Gepubliceerd op 24-06-2025

een judas

betekenis & definitie

Verraderlijk, onbetrouwbaar mens. Naar Judas Iskariot, volgeling, later verrader, van Christus.

Judas, zijn verrader, antwoordde en zeide: Ik ben het toch niet, Rabbi? Hij zeide tot hem: Gij hebt het gezegd (Mat. 26:25).

Vgl.
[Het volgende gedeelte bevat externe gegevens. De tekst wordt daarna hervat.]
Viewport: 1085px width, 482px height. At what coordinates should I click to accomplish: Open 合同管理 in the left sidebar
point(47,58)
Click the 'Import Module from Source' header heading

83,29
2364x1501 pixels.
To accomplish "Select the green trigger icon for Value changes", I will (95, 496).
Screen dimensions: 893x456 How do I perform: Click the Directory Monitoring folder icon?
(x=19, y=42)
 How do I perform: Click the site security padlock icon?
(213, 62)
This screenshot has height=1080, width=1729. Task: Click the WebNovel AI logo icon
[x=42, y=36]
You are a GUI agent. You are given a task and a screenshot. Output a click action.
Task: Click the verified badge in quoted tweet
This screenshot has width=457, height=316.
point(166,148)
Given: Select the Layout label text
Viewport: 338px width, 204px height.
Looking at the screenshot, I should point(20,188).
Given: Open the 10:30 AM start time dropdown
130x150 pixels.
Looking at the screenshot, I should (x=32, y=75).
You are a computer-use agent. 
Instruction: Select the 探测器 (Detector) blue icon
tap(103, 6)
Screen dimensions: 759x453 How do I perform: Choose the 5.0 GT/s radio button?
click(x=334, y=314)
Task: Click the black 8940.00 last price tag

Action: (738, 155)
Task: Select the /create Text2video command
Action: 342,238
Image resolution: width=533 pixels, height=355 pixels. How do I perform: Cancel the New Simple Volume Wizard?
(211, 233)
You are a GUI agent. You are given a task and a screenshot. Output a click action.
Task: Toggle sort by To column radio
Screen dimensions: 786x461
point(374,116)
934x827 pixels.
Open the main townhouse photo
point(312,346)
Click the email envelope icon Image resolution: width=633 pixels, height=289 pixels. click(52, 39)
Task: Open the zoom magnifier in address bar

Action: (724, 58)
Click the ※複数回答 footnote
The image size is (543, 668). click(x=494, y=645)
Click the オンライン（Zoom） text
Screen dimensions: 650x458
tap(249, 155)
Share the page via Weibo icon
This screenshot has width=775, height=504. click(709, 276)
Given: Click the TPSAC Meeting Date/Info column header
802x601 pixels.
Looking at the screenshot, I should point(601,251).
Mat. 26:14-16, Mar. 14:10, Joh. 6:70-71 en 13:26-27.

Opm.: de naam Judas vinden we onder meer terug in judasbaard, een rode baard, judasboom, een Zuid-Europese sierboom (Cercis siliquastrum), judasgeld of judasloon, judasgroet, een valse groet, judashaar, rood, rossig haar, judaskus (zie aldaar), judaslach, een valse lach, judasoor, een soort vlieszwam (Himeola auricula Judae), judaspenning (zie SV, Mat. 26:14-15) een kruisbloemige plant (Lunaria annua), judasrol, een verradersrol, judassen, treiteren, kwellen, klikken (Zuidn.), judasserig, plagerig, treiterig, judasserij, getreiter, judasstreek, een gemene streek, en judaswinter, een laat invallende nawinter.

een judaskus, een verraderlijke kus.

En terstond trad hij op Jezus toe en zeide: Wees gegroet, Rabbi, en hij kuste Hem (Mat. 26:49). En Jezus zeide tot hem: Judas, verraadt gij de Zoon des mensen met een kus? (Luc. 22:48).